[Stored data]
- - - - -
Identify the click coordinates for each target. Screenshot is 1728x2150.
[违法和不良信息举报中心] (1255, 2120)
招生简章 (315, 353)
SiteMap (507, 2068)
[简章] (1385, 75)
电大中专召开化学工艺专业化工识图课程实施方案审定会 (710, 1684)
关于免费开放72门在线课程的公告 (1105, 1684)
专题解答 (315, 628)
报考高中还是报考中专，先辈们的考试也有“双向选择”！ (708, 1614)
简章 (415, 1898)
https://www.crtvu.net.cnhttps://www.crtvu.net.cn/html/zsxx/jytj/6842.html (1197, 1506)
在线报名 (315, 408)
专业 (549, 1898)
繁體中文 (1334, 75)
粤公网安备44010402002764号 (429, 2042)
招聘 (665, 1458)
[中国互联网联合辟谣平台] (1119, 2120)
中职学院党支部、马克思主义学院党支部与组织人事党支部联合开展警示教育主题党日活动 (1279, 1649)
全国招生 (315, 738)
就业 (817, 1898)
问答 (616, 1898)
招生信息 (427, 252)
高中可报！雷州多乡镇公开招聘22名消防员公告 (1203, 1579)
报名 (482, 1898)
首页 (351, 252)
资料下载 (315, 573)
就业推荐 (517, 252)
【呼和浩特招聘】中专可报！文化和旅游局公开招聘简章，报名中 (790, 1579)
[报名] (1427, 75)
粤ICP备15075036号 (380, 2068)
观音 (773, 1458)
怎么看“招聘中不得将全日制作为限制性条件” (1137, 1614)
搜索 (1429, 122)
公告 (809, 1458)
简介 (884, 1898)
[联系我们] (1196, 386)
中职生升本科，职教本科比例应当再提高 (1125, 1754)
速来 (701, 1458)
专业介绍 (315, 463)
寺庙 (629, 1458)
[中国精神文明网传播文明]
- - - - -
● **TASK DIRECTIONS**:
Your task is to transcribe the line containing "首页 (351, 252)" and every line after it, through the last line of the data, exactly as written and with nothing more.

● **TASK RESULT**:
首页 (351, 252)
资料下载 (315, 573)
就业推荐 (517, 252)
【呼和浩特招聘】中专可报！文化和旅游局公开招聘简章，报名中 (790, 1579)
[报名] (1427, 75)
粤ICP备15075036号 (380, 2068)
观音 (773, 1458)
怎么看“招聘中不得将全日制作为限制性条件” (1137, 1614)
搜索 (1429, 122)
公告 (809, 1458)
简介 (884, 1898)
[联系我们] (1196, 386)
中职生升本科，职教本科比例应当再提高 (1125, 1754)
速来 (701, 1458)
专业介绍 (315, 463)
寺庙 (629, 1458)
[中国精神文明网传播文明]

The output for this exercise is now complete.